И она спросила Дарью Викентьевну, которую называла не теткой, а по имени.

– Приложи старание – и все тут. Нечего сидеть-то сложа руки. Ну какая ты есть хозяйка и чему тебя отец-то с матерью обучали?

Очень обидны показались эти слова молодухе! Дорогой она сознала, что действительно Дарья Викентьевна права, но она почему-то не понравилась ей своей резкой правдой.

– И впрямь я буду стараться! Все они только важничают, а поди тоже не лучше нашего живут.
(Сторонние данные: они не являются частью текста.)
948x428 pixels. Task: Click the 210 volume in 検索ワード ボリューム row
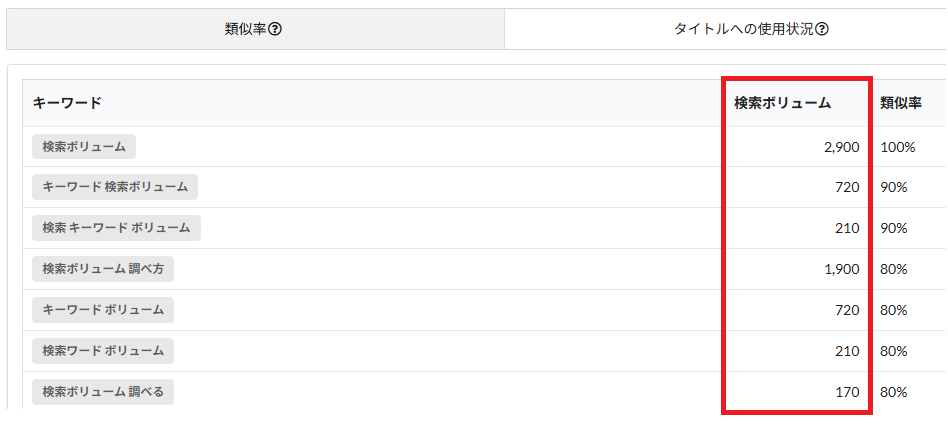coord(847,351)
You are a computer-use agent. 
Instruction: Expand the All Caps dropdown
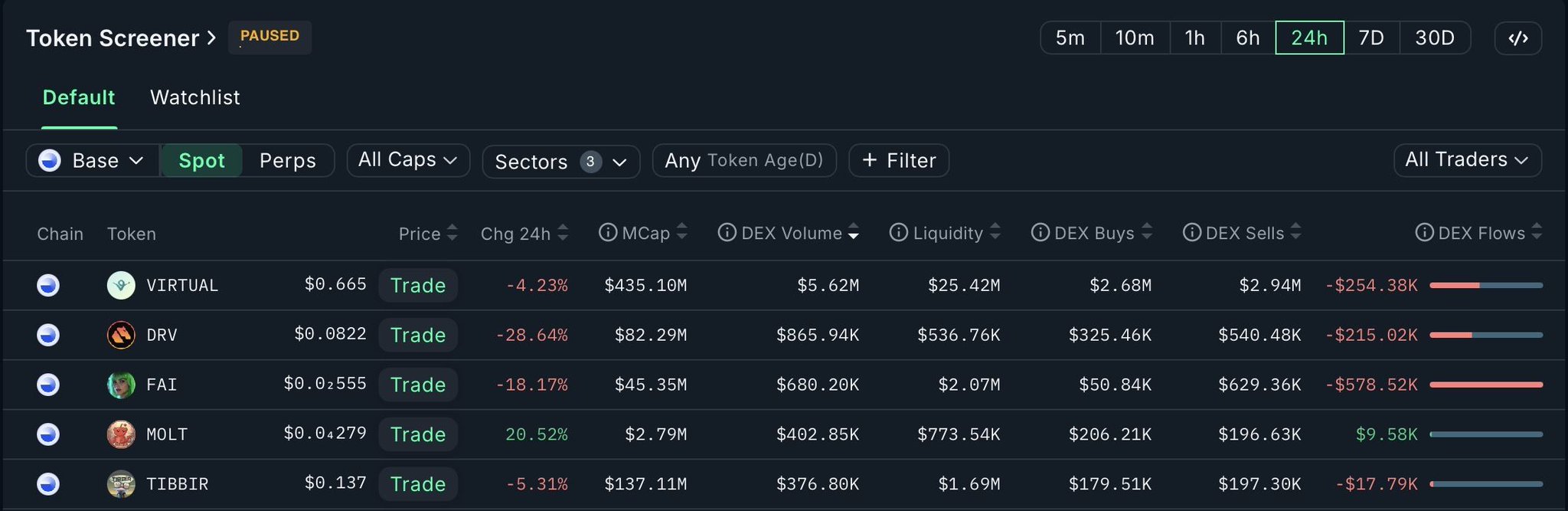click(407, 159)
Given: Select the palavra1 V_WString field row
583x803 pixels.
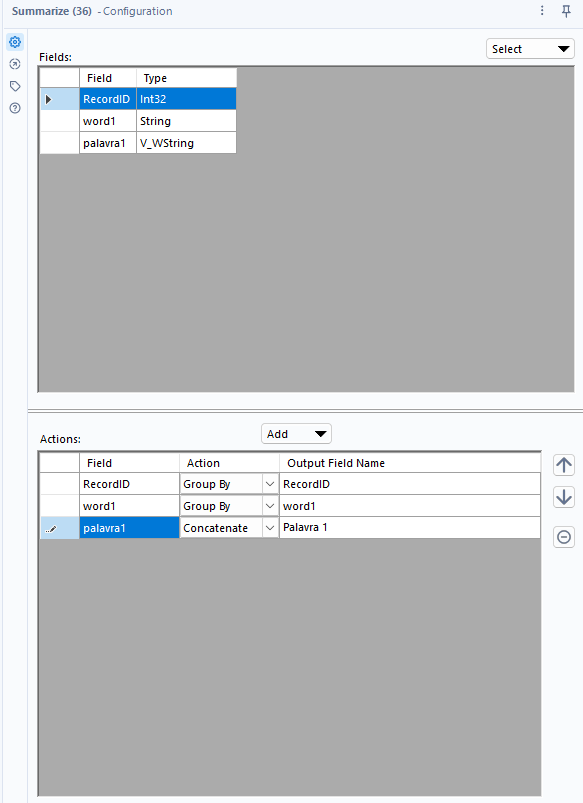Looking at the screenshot, I should (x=138, y=143).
А жили молодые в это время неказисто. Хорошо еще, что было лето и много помогал хозяйке огород. Жалованья Петр Саввич получал только три рубля; получал он и провиант, но его хватало только на полмесяца, да и то приходилось обоим есть часто недопеченное, к чему Петр Саввич уже стал привыкать и становился менее и менее взыскателен; но ведь одним хлебом сыт не будешь, нужно же и говядины купить, соли и круп купить – и три рубля расходовались Петром Саввичем до пятнадцатого числа. Все это Прасковья Игнатьевна знала; но ей неловко казалось говорить об этом мужу, потому что, по ее понятию и по понятию прочих таракановских женщин, о прокормлении семейства должен заботиться муж.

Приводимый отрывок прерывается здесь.